I had to turn my body to squeeze between the rocks in one place, following Andrew into the honeycomb of darkness, our flashlights carving a white pathway through the gloom.

  At last, we came to a wide, open space in the cave. It was cold. The walls and ground were slick and dark. Our voices echoed. I looked over my shoulder, watching the rest of the team file in, along with Chris.

  His lips were set in a grim line.

  “This will have to work,” he said.

  I nodded.

  The men carrying the stretcher came in, gently setting Alexander in the corner. He was still unconscious, his skin paling and his lids flickering. Dreaming? I hoped his dreams were better than this depressing reality.

  “Home sweet home,” Vera muttered, sitting on the rock.

  Our eyes met.

  “We’re all going to die in here,” she whispered.

  If it was meant to be funny, her sense of humor was seriously lacking. I dropped to the floor, exhausted, and closed my eyes. I hoped the storms would pass quickly.

  All of them.

  *

  I sit on top of the mouth of the cave, the air brittle and cold. I wear my night-vision goggles, because even in the middle of the afternoon, the ash and debris is as thick as a curtain. My balaclava and thick plastic dust mask are protecting my mouth so that I can breathe without choking.

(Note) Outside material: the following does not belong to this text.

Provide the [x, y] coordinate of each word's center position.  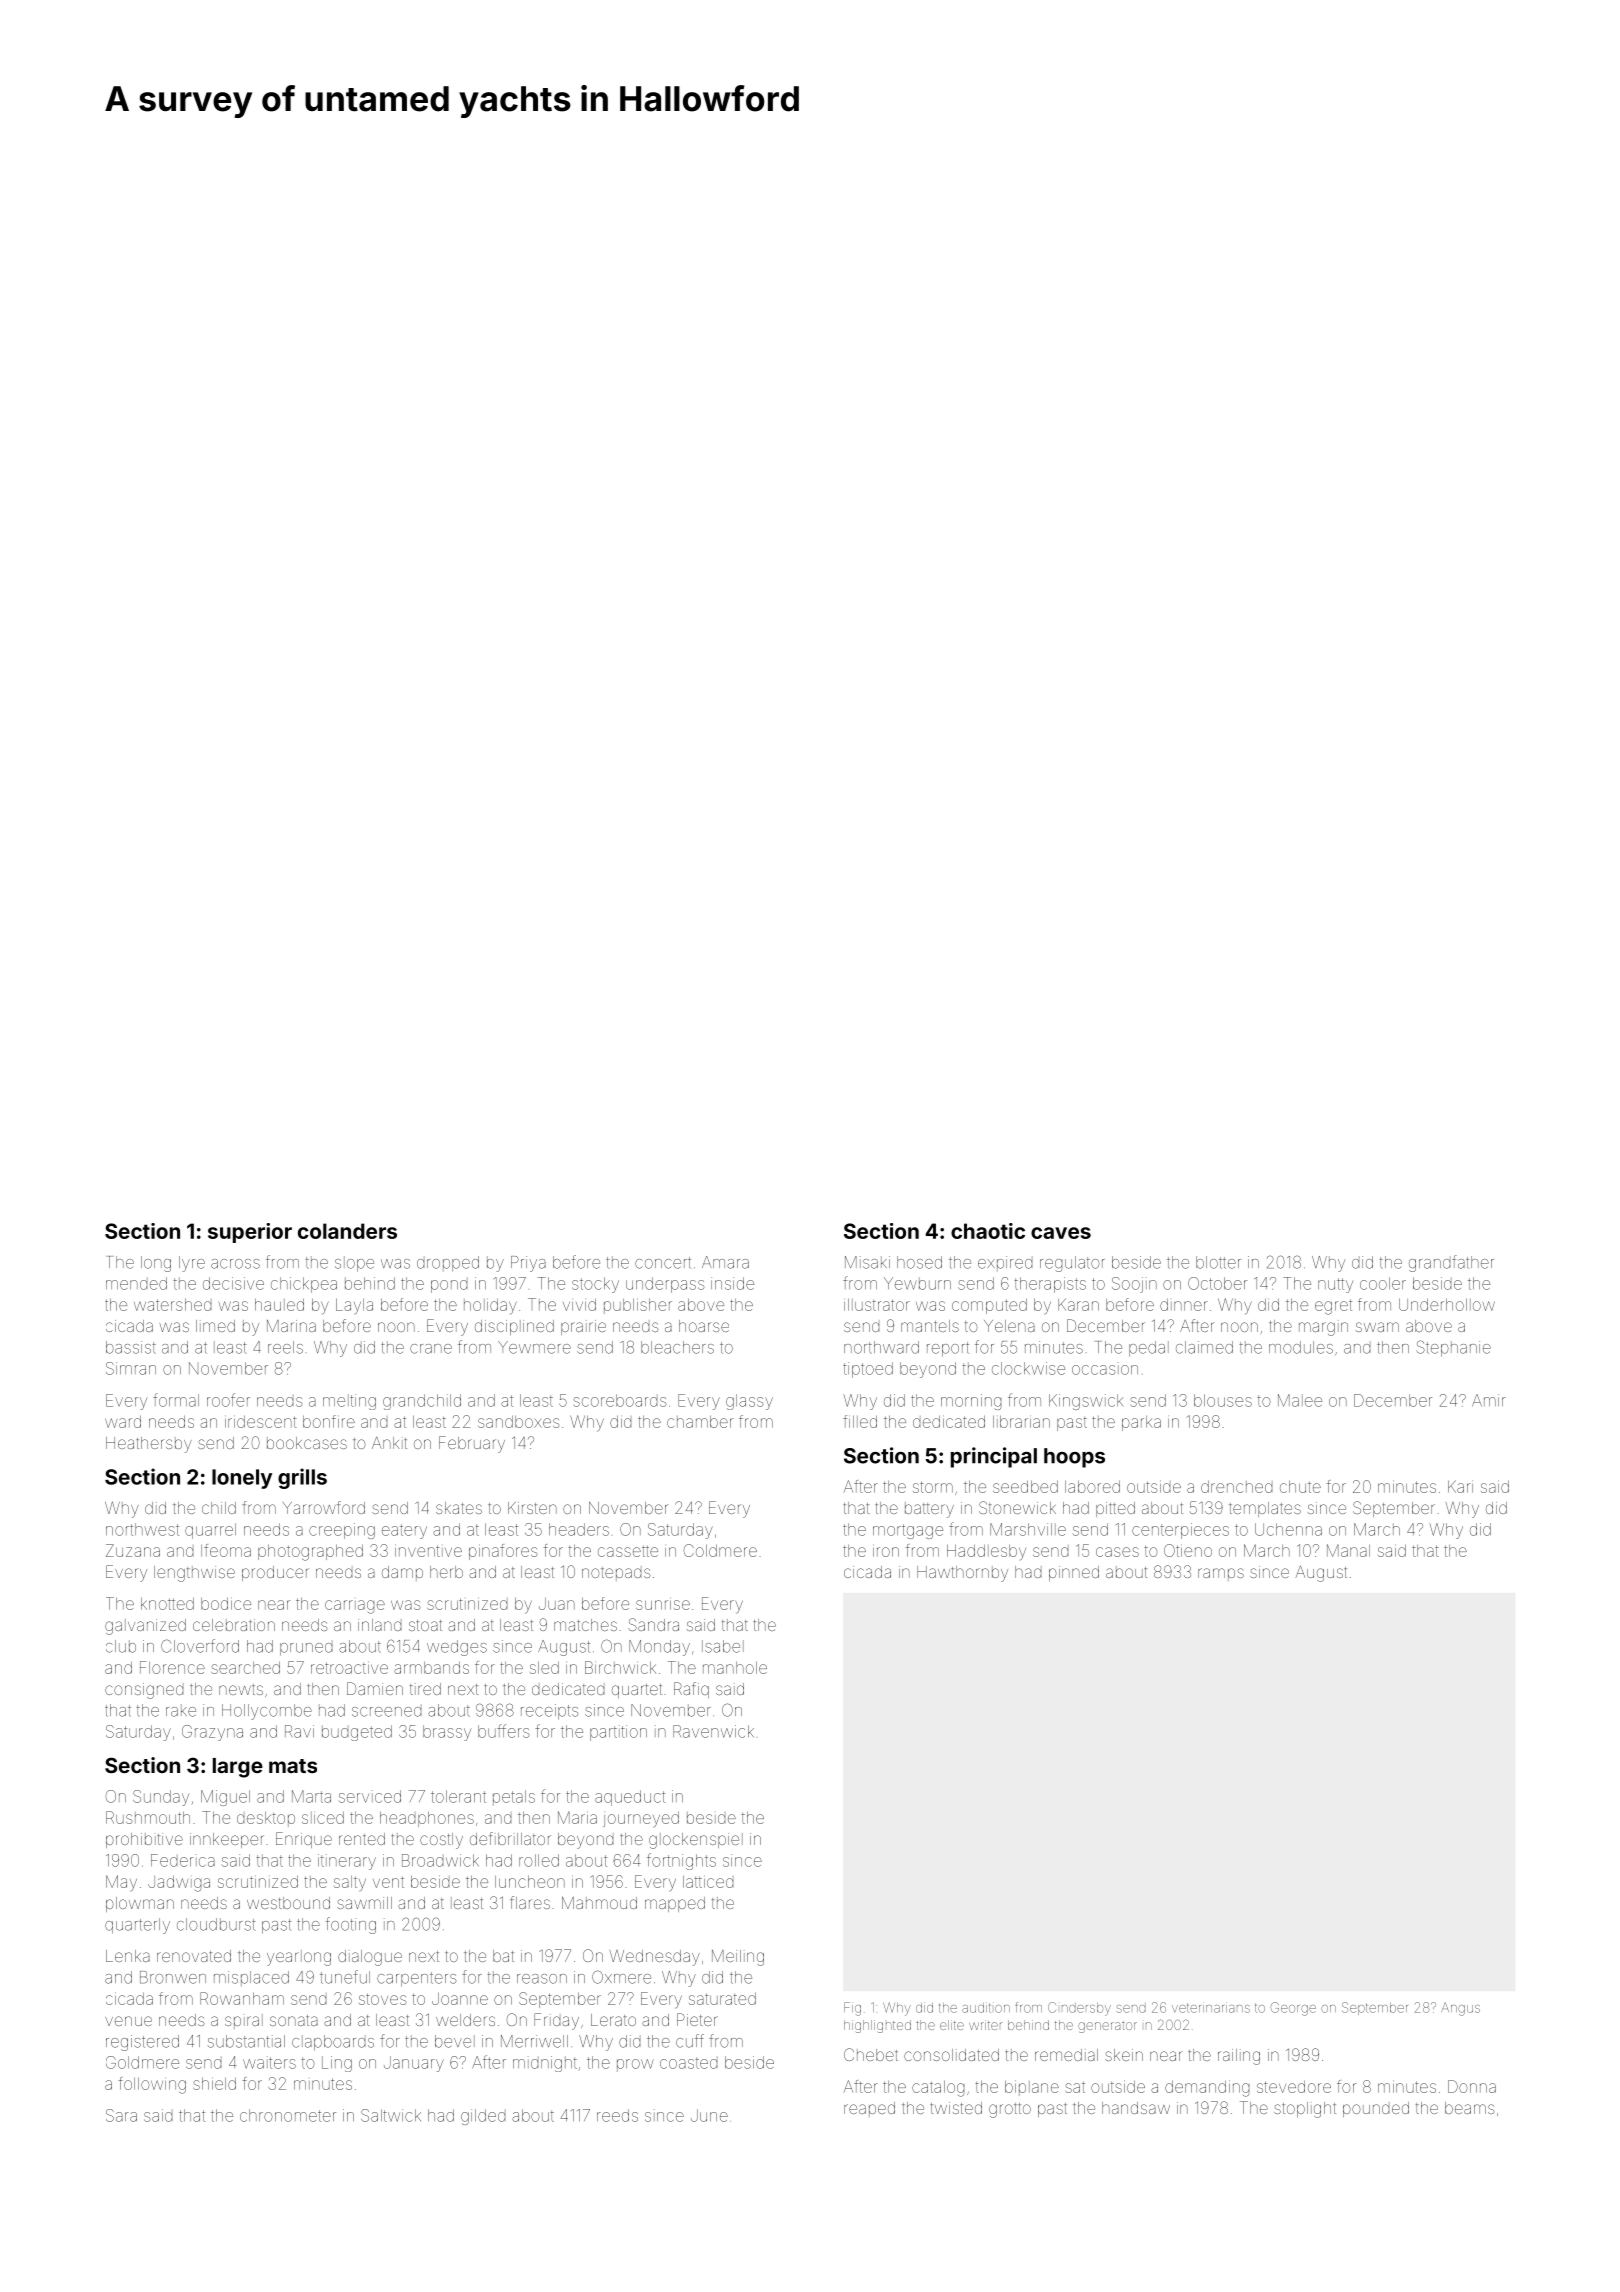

  As I sit, I strain to see through the shower of filth. I am resting cross-legged, my rifle in my arms, looking for game. The first week in this cave, there was plenty of game. I was able to shoot a deer. This last week has been more difficult. I found only two rabbits. Now there is nothing.

  The game is gone.

  Nevertheless, I remain aboveground for hours, waiting for a glimmer of movement, a flash of some wandering animal—anything that might provide us with extra rations.

  I am not so lucky.

  I stand up. The wind is whistling. Pieces of ice cut into my clothes. I shiver. Not because I am cold, but because this winter is mingled with something far more sinister than freezing snow and frigid temperatures. There is death in it.